La discreción queda garantizada mediante el tintado regulable de las ventanillas laterales traseras, cuya transmisión de luz puede variar según la situación. Detalles protocolarios como soportes desmontables para banderas, sistemas especiales de señalización luminosa y equipos integrados de comunicación y seguridad completan el equipamiento específico.
También en el plano estético, el vehículo refleja su papel institucional. La carrocería está pintada en el exclusivo tono 'Bleu Liberté'. La parrilla iluminada muestra los colores nacionales franceses, azul, blanco y rojo, que también aparecen en el capó, los bujes de las ruedas y la tapa del maletero.

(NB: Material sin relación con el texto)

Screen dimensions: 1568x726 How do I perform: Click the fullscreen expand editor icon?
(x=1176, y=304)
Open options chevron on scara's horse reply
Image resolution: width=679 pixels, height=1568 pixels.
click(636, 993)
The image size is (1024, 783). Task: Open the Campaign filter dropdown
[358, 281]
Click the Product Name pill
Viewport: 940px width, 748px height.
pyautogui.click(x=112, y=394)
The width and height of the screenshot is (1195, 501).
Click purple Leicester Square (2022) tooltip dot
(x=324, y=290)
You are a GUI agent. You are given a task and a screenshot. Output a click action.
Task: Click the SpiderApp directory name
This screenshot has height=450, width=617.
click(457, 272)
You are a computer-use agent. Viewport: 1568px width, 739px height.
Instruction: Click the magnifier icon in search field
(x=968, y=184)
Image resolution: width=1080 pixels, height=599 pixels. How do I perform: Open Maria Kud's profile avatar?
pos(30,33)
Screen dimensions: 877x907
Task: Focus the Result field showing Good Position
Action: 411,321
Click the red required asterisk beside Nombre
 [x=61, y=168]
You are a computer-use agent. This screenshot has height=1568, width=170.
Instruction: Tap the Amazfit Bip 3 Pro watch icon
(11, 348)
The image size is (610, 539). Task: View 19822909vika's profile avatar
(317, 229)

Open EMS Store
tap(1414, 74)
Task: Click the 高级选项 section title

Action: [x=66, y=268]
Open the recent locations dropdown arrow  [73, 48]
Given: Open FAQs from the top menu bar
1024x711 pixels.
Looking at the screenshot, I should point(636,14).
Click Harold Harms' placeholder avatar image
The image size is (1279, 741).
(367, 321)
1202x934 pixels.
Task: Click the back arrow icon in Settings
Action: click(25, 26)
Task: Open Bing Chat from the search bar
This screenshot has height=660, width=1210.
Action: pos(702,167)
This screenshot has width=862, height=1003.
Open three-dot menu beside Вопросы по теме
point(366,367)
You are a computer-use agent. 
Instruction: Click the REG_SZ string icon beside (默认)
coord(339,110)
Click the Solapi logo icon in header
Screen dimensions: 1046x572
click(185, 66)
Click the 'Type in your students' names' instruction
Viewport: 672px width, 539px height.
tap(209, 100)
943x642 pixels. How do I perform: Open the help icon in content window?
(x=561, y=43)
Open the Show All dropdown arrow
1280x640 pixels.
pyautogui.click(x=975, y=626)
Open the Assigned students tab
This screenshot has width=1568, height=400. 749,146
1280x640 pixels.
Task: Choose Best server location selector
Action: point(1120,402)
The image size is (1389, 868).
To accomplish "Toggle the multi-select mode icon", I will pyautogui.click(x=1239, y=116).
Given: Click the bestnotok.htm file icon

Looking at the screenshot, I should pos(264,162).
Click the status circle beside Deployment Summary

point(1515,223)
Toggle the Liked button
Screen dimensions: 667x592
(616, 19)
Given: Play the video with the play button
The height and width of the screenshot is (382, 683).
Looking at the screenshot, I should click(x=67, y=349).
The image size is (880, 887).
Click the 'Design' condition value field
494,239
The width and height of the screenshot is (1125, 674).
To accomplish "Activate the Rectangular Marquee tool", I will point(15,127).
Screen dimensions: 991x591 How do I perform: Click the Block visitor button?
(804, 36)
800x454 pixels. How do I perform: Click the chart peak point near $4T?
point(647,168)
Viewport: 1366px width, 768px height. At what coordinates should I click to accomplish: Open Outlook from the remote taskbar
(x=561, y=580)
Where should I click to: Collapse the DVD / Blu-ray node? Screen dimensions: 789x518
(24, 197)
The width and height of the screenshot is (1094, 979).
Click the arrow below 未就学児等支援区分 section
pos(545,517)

En el interior predominan los materiales nobles y los detalles artesanales. El techo tapizado en Alcantara gris contrasta con unos asientos de cuero Nappa y Alcantara en tono' Eternal Blau', confeccionados con el característico patrón de correa de reloj de la marca. Sobre el salpicadero de madera de haya se ha grabado por láser un motivo de Marianne, la figura nacional de la República.
Un escaparate de la industria nacional
Desde el punto de vista de la política industrial, el DS N°7 Élysée actúa como escaparate de la capacidad de los proveedores franceses. El blindaje y el acabado final del interior corren a cargo del especialista Centigon, en Bretaña. La batería la suministra ACC desde el norte de Francia, mientras que los motores eléctricos proceden de Trémery y los componentes del chasis se han desarrollado en Occitania. El sistema de audio lo firma el prestigioso fabricante Focal, de la región de Lyon.
Como comentaba antes, la limusina oficial está impulsada por dos motores eléctricos con una potencia conjunta de 350 CV, alimentados por una batería con una capacidad de 97,2 kWh. Según la ficha técnica, esta configuración permite una autonomía teórica de hasta 679 kilómetros, aunque el elevado peso de esta versión con protección especial probablemente influya en esa cifra.